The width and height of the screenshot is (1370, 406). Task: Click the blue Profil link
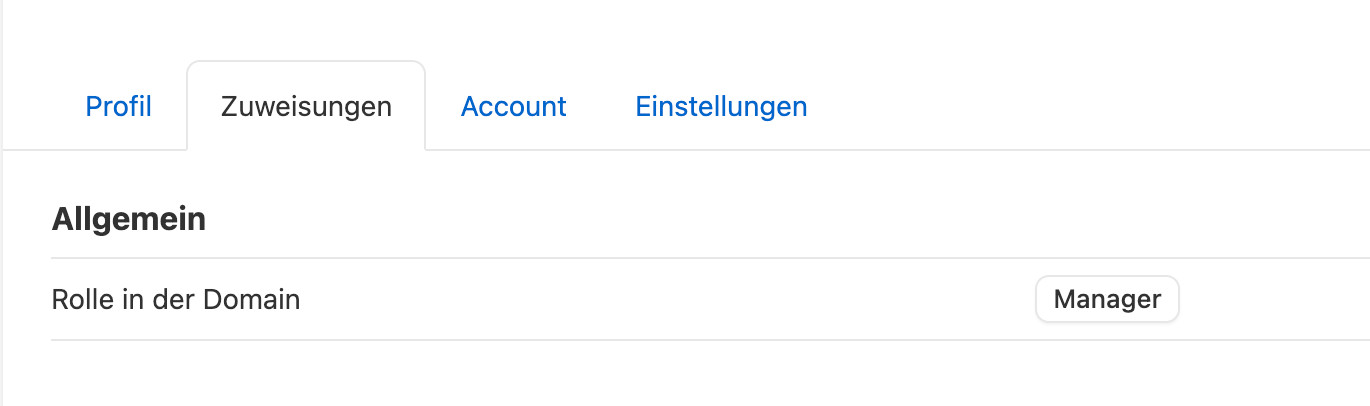[x=118, y=106]
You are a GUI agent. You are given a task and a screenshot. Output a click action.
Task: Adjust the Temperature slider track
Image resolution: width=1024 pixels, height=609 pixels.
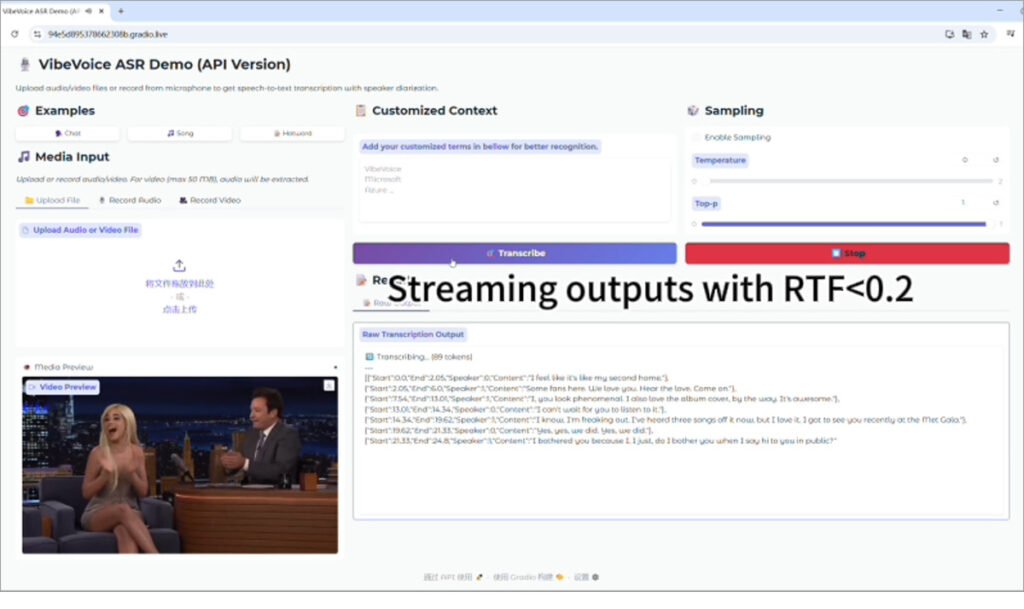click(850, 181)
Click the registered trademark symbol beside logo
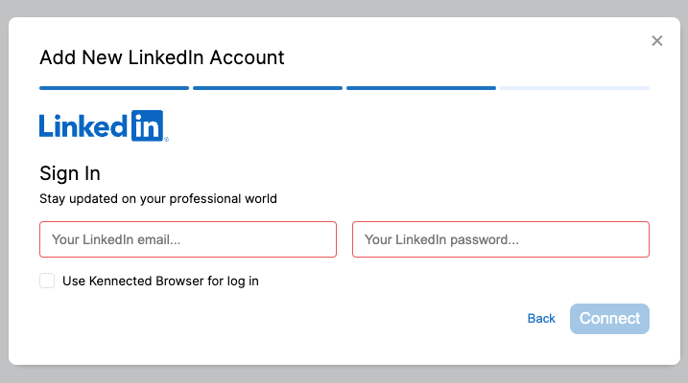This screenshot has height=383, width=688. 166,140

= = = = =

▶ _YOUR GOAL_:
Rewrite the listing with "Temperature" replaced by "Volume" and everything else unchanged. Leave out the pictures.

▶ _RESULT OF THE EXERCISE_:
The width and height of the screenshot is (1370, 406). Task: Click the blue Profil link
[x=118, y=106]
You are a GUI agent. You are given a task and a screenshot. Output a click action.
Task: Adjust the Volume slider track
Image resolution: width=1024 pixels, height=609 pixels.
click(850, 181)
Click the registered trademark symbol beside logo
This screenshot has height=383, width=688. 166,140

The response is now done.